[Guepin, Jan]
GUEPIN (Jan), geb. 15 Jan. 1715 te Vlissingen, gest. 15 Juni 1766 aldaar. Zijn vader was Jacob Guépin, boekhouder der wisselbank te Vlissingen en afkomstig uit Dieppe in Frankrijk; zijn moeder was Mary Attwel, van engelsche afkomst. Zij lieten hun zoon het gymnasium doorloopen. Daarna ging hij in den koophandel, waarin hij echter zijn fortuin niet wist te maken. In 1761 werd hij ontvanger van het familie-, karos-, wagen-, paard- en dienstbodengeld, in 1763 ontvanger der huisschatting te lande. Ook bracht hij het tot schepen, later tot raad der stad Vlissingen.

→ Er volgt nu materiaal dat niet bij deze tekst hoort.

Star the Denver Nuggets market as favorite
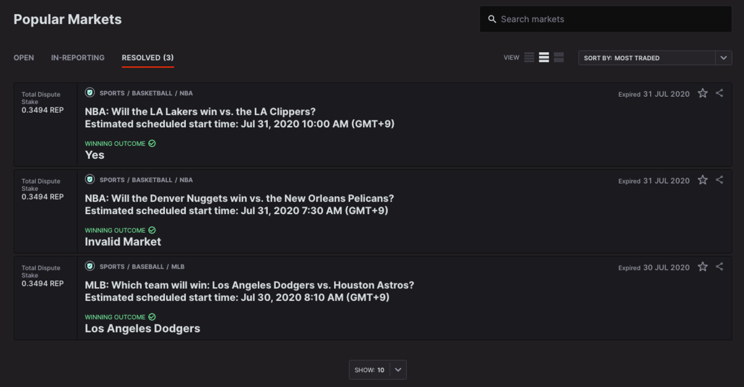Viewport: 744px width, 387px height. (702, 180)
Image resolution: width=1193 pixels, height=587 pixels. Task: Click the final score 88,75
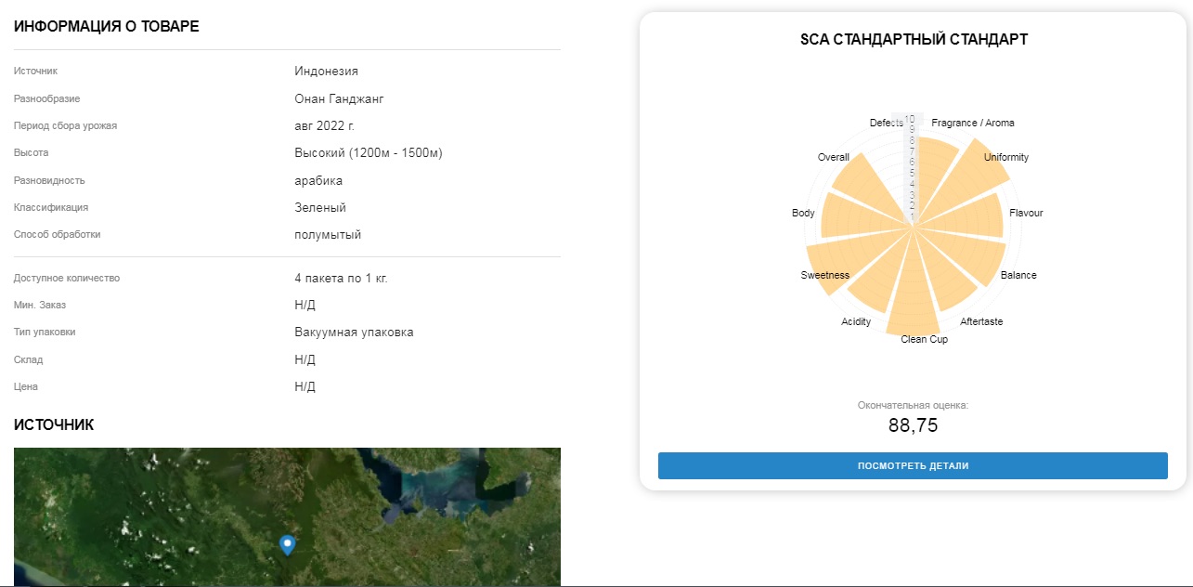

Van jongs af aan had hij gedichten gemaakt, zoowel in het Fransch als in het Nederlandsch, en schreef ook brieven in dichtmaat. Van zijn gedichten worden genoemd: vertalingen van het Te Deum laudamus, van twee eclogae van Vergilius, onder de titels Tityr en Ménalque in het Fransch, van oden van Horatius; van de Mensch (1e zang) van Pope; van De navolging van Christus naar de fransche vertaling in verzen van Corneille. Oorspronkelijke gedichten zijn o.a. De Martelkroon der eerste Christenen; Lierzang op den dood van Prins Willem IV; Lierzang op de Meerderjarigheid van den Prins van Oranje (Willem V) in 1766. Hij stichtte met N. Lambrechtsen, P. de Beaufort en Hermanus Jaarsma een rederijkkamer te Vlissingen onder den naam ‘De klimmende Leeuwerik’ (1739) en later met eenige anderen, o.w. de predikanten J.J. Brahé en D. Vegens, de baljuw A.P. Lambrechtsen, de schepen L.F. Schorer, het ‘taal- en dichtlievend kunstgenootschap Conamur Tenues Grandia.’ Hoewel zelf tot de Waalsche Gemeente behoorend, had hij warme belangstelling voor de vervanging der psalm-berijming van Datheen door een betere in de Nederl. Herv. Kerk. Hij mengde zich in den strijd, die daarover gaande was, met zijn Petri Datheni CL Psalmi ad fidem veterum membranarum curis Philomusi sedulo castigati (1752), waarin hij met Datheen's werk den spot dreef. Deze satire hadden zijn vrienden van hem in handschrift ter lezing ontvangen; er werden afschriften van gemaakt en verspreid, tot er ten slotte een uitgave van verscheen met den titel Datheniana, of Opheldering over de vermaarde Psalmberijming van Petrus Dathenus door
Juvenalis Glaucomastix (1758). Toen dit werk een scherpe beoordeeling ondervond in de Maandelijksche Taal- en Dichtkundige Bijdragen (Leiden 1758), diende Guépin van antwoord met een ironisch Lofdicht voor den uitmuntenden Lier- en Harpdichter Petrus Dathenus, of Datheniaansche Bedenkingen over de Maandelijksche Bijdragen (1759).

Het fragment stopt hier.